Download figure to PowerPoint

Improvement of feasibility-defining the 6-DVU score

We conducted an initial pilot examination of STIR images of the spine in 12 patients with active AS (mean BASDAI of 6.2) at a single site (University of Alberta). There was consensus among the 3 readers at this site that the mean ± SD number of discovertebral units with unequivocal BME was 3.2 ± 3.2 (95% confidence interval [95% CI] 1.2, 5.2). Consequently, in developing a more feasible approach to the scoring of spinal inflammation, we elected to score only 6 discovertebral units for all future exercises. Applying this approach to the scoring of these 12 patients would have captured 84.2% of all affected discovertebral units (32 of a total of 38 affected units). The 6 chosen units would constitute those units demonstrating the most apparent lesions on the STIR sequence and would be the same units scored concurrently on pre- and posttreatment images. Therefore, the data presented below describes the scoring of a maximum of 6 affected discovertebral units per patient and has been designated the 6-DVU score.
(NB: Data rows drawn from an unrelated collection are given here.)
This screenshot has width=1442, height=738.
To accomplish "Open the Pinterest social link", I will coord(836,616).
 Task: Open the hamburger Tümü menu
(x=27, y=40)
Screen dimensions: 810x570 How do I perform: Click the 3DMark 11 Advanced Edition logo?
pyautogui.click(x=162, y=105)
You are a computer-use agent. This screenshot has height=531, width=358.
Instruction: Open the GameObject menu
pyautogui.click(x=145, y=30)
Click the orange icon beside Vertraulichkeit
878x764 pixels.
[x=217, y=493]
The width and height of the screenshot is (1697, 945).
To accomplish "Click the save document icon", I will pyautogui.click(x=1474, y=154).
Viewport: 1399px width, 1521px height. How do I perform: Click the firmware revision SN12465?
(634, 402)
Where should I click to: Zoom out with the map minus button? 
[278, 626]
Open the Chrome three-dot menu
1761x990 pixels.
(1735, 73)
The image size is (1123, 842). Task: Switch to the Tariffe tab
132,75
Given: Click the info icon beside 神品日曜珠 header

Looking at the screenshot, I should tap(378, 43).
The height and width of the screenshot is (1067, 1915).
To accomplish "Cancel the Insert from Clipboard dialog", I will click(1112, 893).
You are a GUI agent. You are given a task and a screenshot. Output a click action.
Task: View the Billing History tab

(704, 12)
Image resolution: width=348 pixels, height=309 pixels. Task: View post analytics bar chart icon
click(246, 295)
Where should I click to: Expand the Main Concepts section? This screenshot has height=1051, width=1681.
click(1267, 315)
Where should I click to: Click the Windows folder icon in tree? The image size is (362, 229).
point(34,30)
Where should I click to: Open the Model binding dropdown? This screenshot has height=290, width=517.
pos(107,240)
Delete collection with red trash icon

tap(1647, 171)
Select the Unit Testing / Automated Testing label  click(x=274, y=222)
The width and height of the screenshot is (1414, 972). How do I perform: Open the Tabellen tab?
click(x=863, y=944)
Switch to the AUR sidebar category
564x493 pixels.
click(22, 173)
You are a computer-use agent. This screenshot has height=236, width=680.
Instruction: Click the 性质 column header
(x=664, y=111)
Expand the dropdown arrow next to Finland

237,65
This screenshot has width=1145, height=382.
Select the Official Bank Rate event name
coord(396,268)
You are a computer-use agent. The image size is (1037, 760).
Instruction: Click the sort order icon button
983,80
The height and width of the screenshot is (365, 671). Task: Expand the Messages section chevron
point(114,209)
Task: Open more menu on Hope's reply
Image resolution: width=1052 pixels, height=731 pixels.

Confining the analysis to a maximum of 6 affected units also reduced the time required to score the MRI films from 20–30 minutes to 10–15 minutes per patient.

MRI reading exercises

A unique MRI study number was allocated to each patient, thereby ensuring blinding to all patient identifiers. Allocation was done by a technologist not connected with the study. Assessment was based on printed film to allow multiple readers to assess scans that were set up on multiple view boxes at the same time. Each film was only identified by the MRI study number and images were read in random order. Pre- and posttreatment images were scored concurrently with the observer blinded to time sequence. For assessment of intraobserver reproducibility, MR images were randomly scored on 2 separate occasions 2 weeks apart after MR images had been allocated different study numbers and rerandomized for the second reading exercise by an independent observer who was not involved in the scoring exercise.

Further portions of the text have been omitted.